Carnegie, Dale How to Win Friends & Influence People. New York: Simon & Schuster, 1936.

President Woodrow Wilson first uttered this sage advice nearly a hunfred tears ago. It sums up a logical equation to resolving conflict in any walk of life. Since first reading the words while in my thirties, they have had a profound effect on my thoughts any time I ponder conflict resolution opportunities. For example, in the war brewing between Cyclist Nation and Non-Cyclists, I see it as yielding important lessons—for both sides.

(By the way, President Wilson was an avid bicycler.)

First, let’s consider the basic question: Why are Cyclists allowed to ride on any roadways not categorized as limited access, regardless of whether a non-cyclist deems the road safe?

We are allowed to do so in Tennessee because of a state law, TCA 55-8-172 (also known as The Bicycle Protection Act of 2007), which says we have that right; a freedom as unalienable to us as owning a firearm is for another person. Although that law does not guarantee that non-state roads cannot be restricted, often enough public outcries by cyclists sway and defeat any action by local lawmakers to establish such archaic and backwards into the policy fabric of their charge.

But why must there be two warring sides to the equation? As the late Rodney King once said after having been the poster child in the fight against really stupid police action, “Can’t we all just get along?”

Sure we can. All it takes is cyclists and non-cyclists coming to the table, sitting down opposite of each other and saying, “Let’s work out our differences.”

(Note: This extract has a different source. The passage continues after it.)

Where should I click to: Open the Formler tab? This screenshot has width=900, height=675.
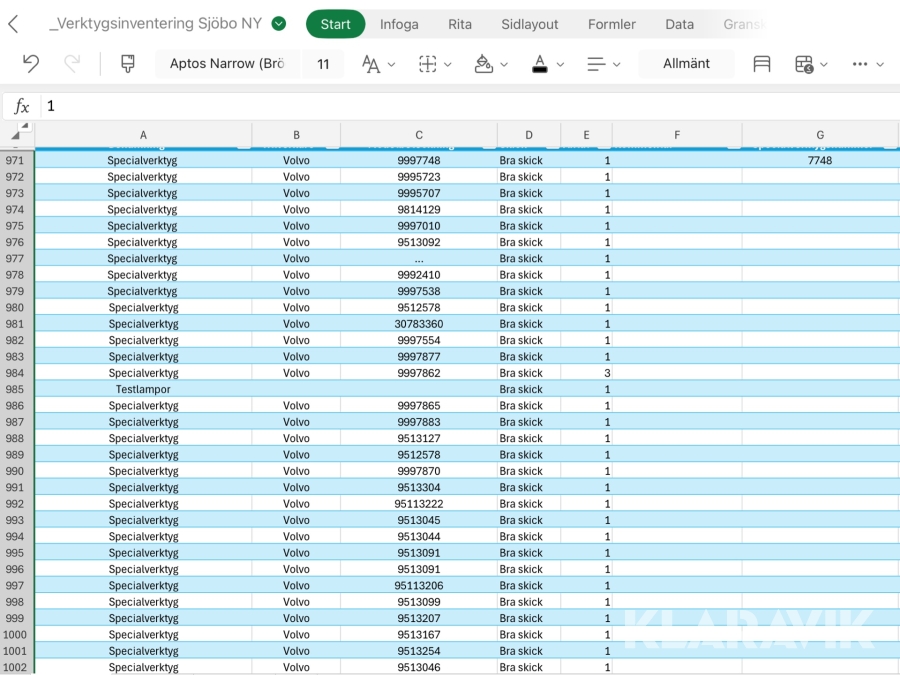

To be fair, there are many misunderstandings from faults of ignorant cyclists. Not criminally belligerent cyclists, mind you, just those few individuals who really haven’t taken time to understand the law, their responsibilities to the law, and how to marry the two every time they saddle up for a jaunt on America’s pathways of freedom. It isn’t rocket science and it won’t qualify them for a Nobel Prize. But the understanding of these laws should be a requisite of not only enjoying the opportunity to ride the roads but also the very right to ride the roads.

Likewise, there are also ignorant automobile operators on the flip side of the coin who must do the same. Again, for the most part, these automobile operators are not criminals, although a few have intelligence quotients that might be construed as such.